DATA IN THIS EXERCISE:
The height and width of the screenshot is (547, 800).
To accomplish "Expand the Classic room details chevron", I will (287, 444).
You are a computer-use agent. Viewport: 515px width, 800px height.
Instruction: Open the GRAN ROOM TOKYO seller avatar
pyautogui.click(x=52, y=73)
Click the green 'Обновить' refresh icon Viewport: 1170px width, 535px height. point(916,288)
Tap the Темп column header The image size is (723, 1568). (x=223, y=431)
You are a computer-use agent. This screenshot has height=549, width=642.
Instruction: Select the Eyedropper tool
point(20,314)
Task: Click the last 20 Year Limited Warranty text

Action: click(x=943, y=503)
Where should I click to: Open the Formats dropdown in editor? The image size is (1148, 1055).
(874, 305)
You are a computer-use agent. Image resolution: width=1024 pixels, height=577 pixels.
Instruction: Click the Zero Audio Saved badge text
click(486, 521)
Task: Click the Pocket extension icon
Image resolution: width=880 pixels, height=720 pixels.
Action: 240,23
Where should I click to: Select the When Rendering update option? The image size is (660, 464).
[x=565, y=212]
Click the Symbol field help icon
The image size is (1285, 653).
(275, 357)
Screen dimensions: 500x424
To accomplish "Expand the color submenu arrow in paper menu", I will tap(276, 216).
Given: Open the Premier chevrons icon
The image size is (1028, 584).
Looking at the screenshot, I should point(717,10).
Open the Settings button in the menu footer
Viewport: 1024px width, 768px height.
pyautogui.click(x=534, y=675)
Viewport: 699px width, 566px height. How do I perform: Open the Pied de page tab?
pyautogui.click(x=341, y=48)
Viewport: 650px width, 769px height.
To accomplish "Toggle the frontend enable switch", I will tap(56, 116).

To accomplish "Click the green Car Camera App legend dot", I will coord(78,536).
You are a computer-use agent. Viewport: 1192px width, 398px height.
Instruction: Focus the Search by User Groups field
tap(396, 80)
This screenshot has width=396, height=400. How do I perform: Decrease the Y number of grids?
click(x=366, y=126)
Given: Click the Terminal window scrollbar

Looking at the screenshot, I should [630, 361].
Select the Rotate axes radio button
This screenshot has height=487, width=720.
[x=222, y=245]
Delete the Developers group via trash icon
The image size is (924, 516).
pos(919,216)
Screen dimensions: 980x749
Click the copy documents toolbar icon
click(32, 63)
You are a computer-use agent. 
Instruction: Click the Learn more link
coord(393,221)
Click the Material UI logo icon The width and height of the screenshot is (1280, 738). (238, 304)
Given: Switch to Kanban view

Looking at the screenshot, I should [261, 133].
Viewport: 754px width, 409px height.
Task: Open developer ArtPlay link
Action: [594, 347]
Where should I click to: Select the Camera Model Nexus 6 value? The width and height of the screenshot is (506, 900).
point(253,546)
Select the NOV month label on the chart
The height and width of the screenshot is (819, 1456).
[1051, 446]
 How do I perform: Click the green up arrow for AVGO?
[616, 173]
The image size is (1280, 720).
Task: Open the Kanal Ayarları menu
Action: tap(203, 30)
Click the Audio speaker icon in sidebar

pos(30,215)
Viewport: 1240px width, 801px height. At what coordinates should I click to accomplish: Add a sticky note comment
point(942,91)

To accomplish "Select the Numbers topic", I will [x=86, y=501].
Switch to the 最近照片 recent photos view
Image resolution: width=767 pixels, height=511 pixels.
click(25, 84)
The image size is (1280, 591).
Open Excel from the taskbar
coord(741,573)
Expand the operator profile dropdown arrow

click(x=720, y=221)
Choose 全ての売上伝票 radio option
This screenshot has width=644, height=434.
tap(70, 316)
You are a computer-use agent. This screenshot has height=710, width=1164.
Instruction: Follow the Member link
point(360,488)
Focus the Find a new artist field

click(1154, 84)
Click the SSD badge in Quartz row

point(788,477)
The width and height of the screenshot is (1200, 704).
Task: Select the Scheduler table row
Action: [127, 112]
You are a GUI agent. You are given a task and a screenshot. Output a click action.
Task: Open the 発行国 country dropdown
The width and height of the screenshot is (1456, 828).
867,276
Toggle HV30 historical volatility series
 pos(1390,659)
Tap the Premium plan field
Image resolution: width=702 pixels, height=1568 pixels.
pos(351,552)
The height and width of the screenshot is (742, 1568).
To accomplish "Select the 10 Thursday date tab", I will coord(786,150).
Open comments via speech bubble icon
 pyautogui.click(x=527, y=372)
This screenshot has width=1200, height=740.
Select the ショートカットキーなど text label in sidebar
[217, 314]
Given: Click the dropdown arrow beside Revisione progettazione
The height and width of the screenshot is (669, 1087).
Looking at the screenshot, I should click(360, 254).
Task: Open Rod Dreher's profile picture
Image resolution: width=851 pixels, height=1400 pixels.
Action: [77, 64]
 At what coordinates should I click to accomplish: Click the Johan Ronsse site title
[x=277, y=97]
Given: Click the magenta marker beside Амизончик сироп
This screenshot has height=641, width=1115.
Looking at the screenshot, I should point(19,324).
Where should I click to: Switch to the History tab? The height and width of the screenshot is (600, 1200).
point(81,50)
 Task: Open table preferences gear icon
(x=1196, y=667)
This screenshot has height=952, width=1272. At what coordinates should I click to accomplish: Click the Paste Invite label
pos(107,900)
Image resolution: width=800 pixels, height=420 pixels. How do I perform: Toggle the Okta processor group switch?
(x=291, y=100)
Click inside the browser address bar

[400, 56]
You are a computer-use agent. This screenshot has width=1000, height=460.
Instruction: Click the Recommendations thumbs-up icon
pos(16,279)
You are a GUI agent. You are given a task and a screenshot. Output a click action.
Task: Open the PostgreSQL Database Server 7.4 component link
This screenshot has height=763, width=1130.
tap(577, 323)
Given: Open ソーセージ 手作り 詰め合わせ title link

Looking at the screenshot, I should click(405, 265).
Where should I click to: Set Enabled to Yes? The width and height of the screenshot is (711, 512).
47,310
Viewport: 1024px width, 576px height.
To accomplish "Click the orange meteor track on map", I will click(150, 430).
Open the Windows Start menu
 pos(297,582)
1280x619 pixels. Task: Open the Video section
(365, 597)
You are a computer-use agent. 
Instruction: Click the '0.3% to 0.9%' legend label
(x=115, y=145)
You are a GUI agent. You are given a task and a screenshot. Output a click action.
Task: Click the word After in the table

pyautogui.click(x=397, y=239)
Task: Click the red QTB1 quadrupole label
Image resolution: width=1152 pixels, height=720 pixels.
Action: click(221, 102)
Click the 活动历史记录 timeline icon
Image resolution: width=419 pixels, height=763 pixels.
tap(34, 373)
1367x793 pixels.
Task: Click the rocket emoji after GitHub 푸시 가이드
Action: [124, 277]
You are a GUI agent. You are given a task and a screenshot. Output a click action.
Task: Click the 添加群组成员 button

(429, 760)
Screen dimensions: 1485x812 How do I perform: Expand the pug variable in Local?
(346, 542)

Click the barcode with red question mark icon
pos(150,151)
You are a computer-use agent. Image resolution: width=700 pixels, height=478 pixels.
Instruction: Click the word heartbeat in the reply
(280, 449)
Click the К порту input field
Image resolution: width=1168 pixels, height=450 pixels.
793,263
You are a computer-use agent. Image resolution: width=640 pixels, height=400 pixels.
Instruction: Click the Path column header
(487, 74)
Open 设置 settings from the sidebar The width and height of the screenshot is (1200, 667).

PROMPT:
Your answer should be the line with "Image resolution: width=1168" and all lines after it in the listing above, repeated exactly. No other lines belong.

FINAL ANSWER:
Image resolution: width=1168 pixels, height=450 pixels.
793,263
You are a computer-use agent. Image resolution: width=640 pixels, height=400 pixels.
Instruction: Click the Path column header
(487, 74)
Open 设置 settings from the sidebar The width and height of the screenshot is (1200, 667).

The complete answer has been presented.